Pisilli ‘luccicante’ e Gasperini lo incorona: “Strepitoso”

Il giovane centrocampista romano ha confermato di essere in uno stato di forma straordinario, dimostrando ormai di meritare una maglia da titolare inamovibile.

Niccolò Pisilli, Roma

E’ uno ma ieri sera sembravano tre. Niccolò Pisilli è in momento straordinario di forma, fiducia e in fase evolutiva. Lo dicono i numeri, lo conferma a parole l’allenatore giallorosso ma si vede anche semplicemente osservando le sue prestazioni in campo.

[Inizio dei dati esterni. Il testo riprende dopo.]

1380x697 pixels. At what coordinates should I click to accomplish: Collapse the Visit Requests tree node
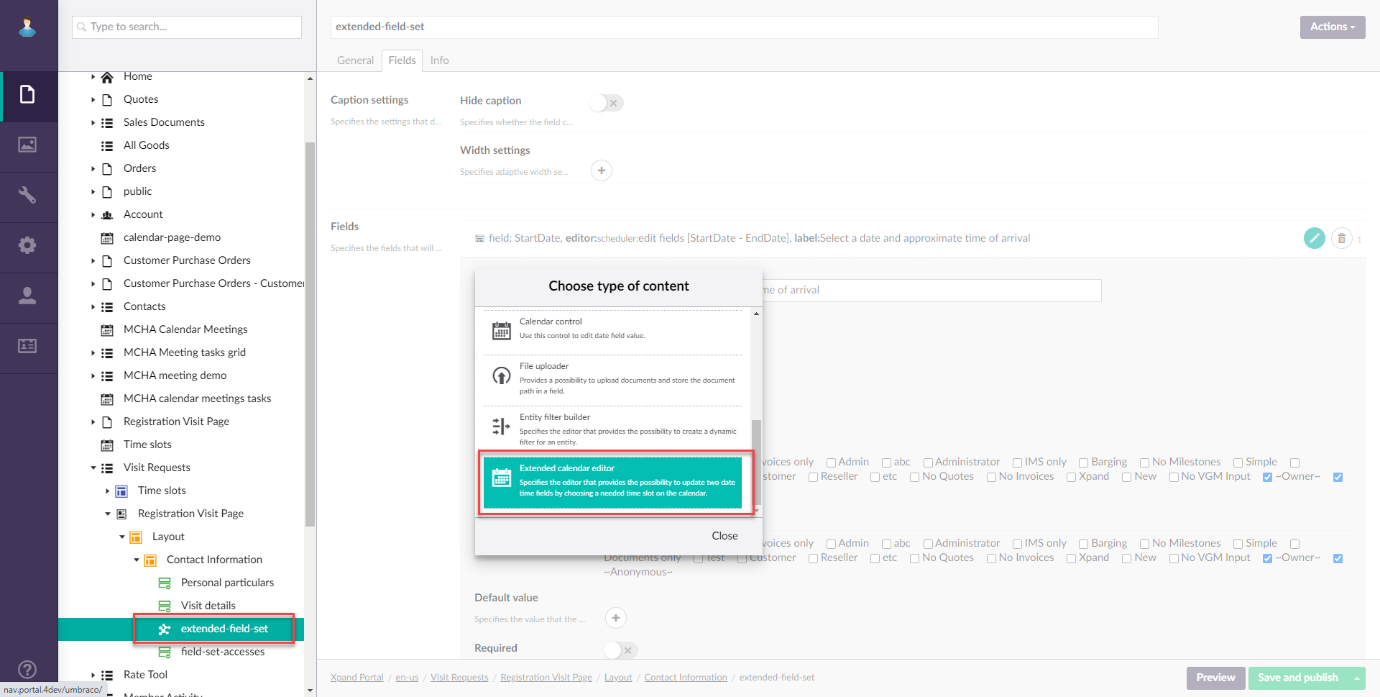(x=93, y=466)
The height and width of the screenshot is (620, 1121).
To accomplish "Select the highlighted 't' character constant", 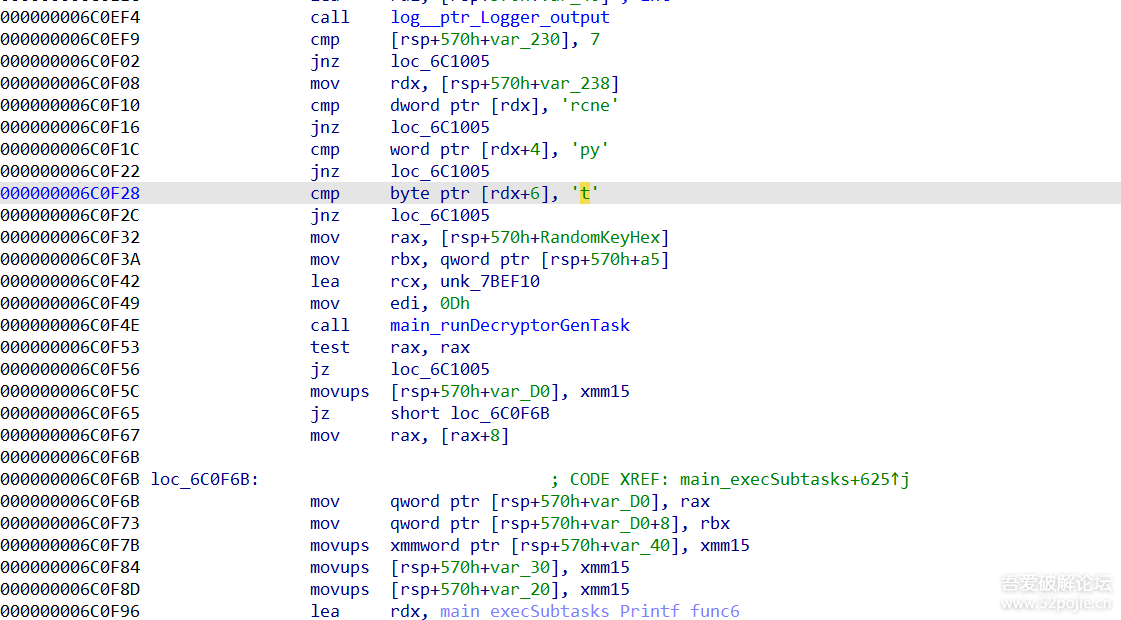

Con quella di ieri il centrocampista giallorosso ha preso parte alla 15° partita consecutiva in tutte le competizioni con la Roma, di cui 9 da titolare. Rispetto alla prima parte di stagione, dove aveva maturato poco meno di 100 minuti e si addensavano su di lui le nubi di una potenziale bocciatura, oggi Pisilli sta trovando forse la sua dimensione ideale nel calcio totale predicato da Gasperini che non a caso, ieri sera, lo ha più volte elogiato: “Per me è stato strepitoso, benissimo sotto tutti gli aspetti, ha fatto una grande partita.”

Pisilli, Roma-Stoccarda

Posizione ibrida e compiti specifici: superato l’esame di laurea contro una big

Schierato di partenza nella linea mediana, Pisilli è stato utilizzato come incursore costante dal Gasp che in fase di non possesso aveva abbinato Cristante a Koopmeiners e Konè a Thuram. Il giovane centrocampista romano quindi aveva possibilità di svariare tagliando sul centro-sinistra, con il compito di schermare le discese di Kalulu e insinuarsi in una zona grigia che ha fatto malissimo alla Juventus.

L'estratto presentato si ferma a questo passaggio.